Tanti, impossibile citarli tutti, perché il contributo alla riuscita del Festival riunisce Regioni, Comuni, Fondazioni, Associazioni ed ognuno di essi traccia come un segmento essenziale: un tassello per formare il mosaico complessivo. Così, ne cito alcuni, l’Assessorato Cultura e Turismo Comune di Piacenza, punto di passaggio della Francigena (e non lontano è Fidenza con il suo splendido duomo al cui esterno figurano bassorilievi con i pellegrini in cammino), o quello toscano, che sul percorso situa le cartiere come luogo della memoria. Il Fai e la sosta nella bellezza (dal Bosco di Francesco a Villa Gregoriana riscattata dai tempi in cui era ridotta a discarica), e la Puglia, dove un ramo la Francigena sud portava i pellegrini verso il santuario di Monte Sant’Angelo e di qui ai porti dove s’imbarcavano per Terra Santa. E, ancora, come manifestazioni di contorno, convegni sullo sviluppo ecosostenibile (e il pellegrinaggio in fondo lo è, camminare non inquina), concorsi per videomakers e fotografi-narranti, selezioni per giovani musicisti.

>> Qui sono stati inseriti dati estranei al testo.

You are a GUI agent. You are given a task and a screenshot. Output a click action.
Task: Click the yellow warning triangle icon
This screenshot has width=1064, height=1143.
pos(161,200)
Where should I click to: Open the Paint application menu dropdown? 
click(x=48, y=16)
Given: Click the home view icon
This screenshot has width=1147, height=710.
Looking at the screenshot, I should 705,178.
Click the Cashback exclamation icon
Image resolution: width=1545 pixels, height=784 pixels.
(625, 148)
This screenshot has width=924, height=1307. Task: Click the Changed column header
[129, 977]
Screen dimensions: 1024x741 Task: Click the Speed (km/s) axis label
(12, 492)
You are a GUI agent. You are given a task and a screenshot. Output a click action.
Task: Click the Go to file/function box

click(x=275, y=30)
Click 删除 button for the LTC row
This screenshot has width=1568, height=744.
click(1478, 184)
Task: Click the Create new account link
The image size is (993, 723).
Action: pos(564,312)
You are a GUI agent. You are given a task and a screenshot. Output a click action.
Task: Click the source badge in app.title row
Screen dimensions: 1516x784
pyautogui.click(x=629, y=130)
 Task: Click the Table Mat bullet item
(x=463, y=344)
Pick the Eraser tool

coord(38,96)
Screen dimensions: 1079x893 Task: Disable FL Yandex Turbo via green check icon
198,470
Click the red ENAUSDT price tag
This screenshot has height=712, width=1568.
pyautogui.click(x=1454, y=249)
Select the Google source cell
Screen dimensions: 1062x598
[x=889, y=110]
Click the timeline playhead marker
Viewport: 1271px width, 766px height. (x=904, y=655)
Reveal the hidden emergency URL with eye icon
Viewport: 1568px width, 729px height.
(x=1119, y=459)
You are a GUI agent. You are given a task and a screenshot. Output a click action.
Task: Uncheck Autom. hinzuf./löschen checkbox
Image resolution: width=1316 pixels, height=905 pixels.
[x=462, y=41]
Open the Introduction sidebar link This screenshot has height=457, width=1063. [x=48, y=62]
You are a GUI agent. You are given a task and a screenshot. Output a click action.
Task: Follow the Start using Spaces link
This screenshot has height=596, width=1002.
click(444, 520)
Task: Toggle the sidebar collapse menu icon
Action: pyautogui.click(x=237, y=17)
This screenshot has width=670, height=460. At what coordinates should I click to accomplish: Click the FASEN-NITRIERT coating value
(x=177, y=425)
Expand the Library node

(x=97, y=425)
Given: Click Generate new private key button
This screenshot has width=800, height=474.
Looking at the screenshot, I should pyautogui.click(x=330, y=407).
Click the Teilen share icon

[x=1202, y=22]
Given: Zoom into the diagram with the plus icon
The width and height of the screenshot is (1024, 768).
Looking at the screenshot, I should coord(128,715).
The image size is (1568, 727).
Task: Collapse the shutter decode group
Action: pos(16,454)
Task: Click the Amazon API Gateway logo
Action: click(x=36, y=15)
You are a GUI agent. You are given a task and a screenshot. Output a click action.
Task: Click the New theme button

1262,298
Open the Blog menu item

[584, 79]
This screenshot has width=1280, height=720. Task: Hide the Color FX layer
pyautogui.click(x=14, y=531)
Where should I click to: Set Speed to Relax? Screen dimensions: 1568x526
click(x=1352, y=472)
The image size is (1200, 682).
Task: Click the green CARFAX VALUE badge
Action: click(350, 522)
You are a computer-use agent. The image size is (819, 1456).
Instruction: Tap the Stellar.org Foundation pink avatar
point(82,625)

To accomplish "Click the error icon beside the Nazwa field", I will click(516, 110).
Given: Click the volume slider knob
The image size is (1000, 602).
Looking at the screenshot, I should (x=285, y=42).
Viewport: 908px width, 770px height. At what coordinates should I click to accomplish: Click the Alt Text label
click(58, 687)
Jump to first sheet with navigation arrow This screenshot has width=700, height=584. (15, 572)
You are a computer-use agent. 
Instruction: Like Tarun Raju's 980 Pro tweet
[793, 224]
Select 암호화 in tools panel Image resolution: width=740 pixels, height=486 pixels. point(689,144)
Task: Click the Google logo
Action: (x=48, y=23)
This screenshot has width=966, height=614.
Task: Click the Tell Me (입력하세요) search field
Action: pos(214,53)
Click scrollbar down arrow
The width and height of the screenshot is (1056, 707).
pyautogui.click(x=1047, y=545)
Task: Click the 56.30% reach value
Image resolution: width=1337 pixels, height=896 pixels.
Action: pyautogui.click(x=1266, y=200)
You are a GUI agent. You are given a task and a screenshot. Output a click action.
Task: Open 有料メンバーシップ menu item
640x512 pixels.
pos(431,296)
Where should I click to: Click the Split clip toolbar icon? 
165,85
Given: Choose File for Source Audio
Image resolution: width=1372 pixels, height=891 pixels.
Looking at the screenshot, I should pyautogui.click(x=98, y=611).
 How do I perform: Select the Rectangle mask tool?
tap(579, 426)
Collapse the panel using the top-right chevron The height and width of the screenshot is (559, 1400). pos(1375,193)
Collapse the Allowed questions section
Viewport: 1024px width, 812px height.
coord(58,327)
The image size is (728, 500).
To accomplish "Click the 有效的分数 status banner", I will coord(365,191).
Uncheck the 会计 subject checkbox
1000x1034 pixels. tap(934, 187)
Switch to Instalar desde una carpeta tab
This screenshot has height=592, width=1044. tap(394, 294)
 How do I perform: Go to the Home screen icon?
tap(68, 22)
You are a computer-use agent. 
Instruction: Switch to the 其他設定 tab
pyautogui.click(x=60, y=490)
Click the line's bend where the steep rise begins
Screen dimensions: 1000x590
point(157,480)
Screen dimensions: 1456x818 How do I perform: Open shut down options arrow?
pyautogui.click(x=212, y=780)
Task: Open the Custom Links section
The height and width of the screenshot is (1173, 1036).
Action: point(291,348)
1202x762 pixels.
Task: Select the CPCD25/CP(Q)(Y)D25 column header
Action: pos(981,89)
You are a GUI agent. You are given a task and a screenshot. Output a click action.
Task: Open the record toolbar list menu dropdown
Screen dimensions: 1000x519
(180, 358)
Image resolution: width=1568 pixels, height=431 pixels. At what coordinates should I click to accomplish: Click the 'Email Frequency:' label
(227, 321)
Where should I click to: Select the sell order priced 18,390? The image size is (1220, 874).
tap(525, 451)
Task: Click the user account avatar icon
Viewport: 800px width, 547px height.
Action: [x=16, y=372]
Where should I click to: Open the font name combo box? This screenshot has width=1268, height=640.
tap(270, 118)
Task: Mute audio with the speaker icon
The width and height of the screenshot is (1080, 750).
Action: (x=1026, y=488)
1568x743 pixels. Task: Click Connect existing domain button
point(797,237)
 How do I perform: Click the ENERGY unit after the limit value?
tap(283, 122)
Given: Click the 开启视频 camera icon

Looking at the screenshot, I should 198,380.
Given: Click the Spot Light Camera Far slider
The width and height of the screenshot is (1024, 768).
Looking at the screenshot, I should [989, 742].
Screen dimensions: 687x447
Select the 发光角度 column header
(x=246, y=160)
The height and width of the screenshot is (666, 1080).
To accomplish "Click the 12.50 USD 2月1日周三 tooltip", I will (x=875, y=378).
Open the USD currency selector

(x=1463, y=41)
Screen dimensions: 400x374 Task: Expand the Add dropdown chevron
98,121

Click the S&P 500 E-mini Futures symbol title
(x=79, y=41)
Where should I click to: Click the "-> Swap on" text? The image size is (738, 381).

In tutto sono previsti 400 eventi sparsi sulla rete dei cammini che copre tutta Europa, perché il “Pilgrim Crossing Border, in cammino dalla Scandinavia a Gerusalemme” riprende l’antico percorso di Sant Olaf, in Norvegia. Da Trondheim scendendo verso la Romea Germanica e di qui al passo del Brennero e poi verso Roma, 3000 km. Diciamo una sorta di Francigena nordica che ci illustra meglio come doveva essere strutturato il pellegrinaggio nell’Europa medioevale. E lo spirito di quell’andare “verso” è ben espresso in “Sei vie per Santiago”, il film documentario di Lydia B.Smith, che sarà nelle sale il 4 giugno, da non perdere.
Dunque il cammino, un’esperienza che fanno sempre più persone, non solo in direzione Santiago ma, grazie agli interventi di recupero e restauro della sentieristica, anche sulla Francigena. Abili e diversamente abili, col sostegno della “joelette”, una portantina con ruote che usa la Federtrek (e con successo, vedi il video su you tube della scalata del Velino con un disabile). Ma il cammino è soprattutto confronto con se stessi, ricerca che si nutre dei paesaggi che circondano il pellegrino -naturali ed umani- e che lui filtra con la sensibilità di chi va oltre l’apparenza delle cose. Il cammino, se compreso nel suo reale significato, comporta come una sorta di lavaggio interiore e personalmente, grazie alla mia esperienza di trent’anni di montagna, dico che sì, è vero, il cammino, l’andare “verso”, purifica: il corpo non meno dell’anima.
Festival “Via Francigena Collective Project 2015” – V Edizione, giugno-ottobre 2015.